In Greek and Roman mythology, caduceus was the wand used by Hermes (Mercury): the god of financial gain, commerce, eloquence, messages, communication, travelers, boundaries, luck, trickery and thieves. Caduceus was given to Hermes by Apollo as a gesture of friendship between the two gods, and over time it has come to represent commerce and negotiation; two realms in which balanced exchange and reciprocity are recognized as ideals.
In international banking, one of the ways that reciprocity across banks is encoded is through the International Bank Account Number (IBAN) system, which is the international standard for identifying bank accounts across borders. Through IBAN, banks across the world have the power to send money to each other and ensure that the money is going to the correct place.
However, as with many international standards, IBANs can be complex, and verifying the correctness of these IBANs during financial transactions is critical. This is the intended use case of caduceus (this library): to help Haskellers validate and parse IBAN & SWIFT codes out-of-the-box so that they can write business logic without worrying about if the IBANs that they're dealing with are correct. Just as Hermes used his caduceus to facilitate transactions in mythology, so too can you, a humble software engineer, use caduceus help to build resilient services for doing international banking. Happy hacking!
This library isn't on Hackage yet since it's still in alpha; I'll upload it to Hackage once it's ready for wider use. If you want to use it now, though, you can build it from source.
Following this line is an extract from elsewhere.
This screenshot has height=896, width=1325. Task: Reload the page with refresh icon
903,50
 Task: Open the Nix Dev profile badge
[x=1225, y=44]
You'll need to have stack and cabal installed locally, but if you do, you can just run stack build
from the root of this project.
At this point, caduceus exposes the Wires.IBAN
module (which lets you parse IBANs via parseIBAN
, pretty-print them via prettyIBAN
, and verify the IBAN country via country
); and the Wires.SWIFT
modules (which lets you parse SWIFT codes via parseSWIFT
and verify the SWIFT country via country
. Pretty-printing is still a work in progress).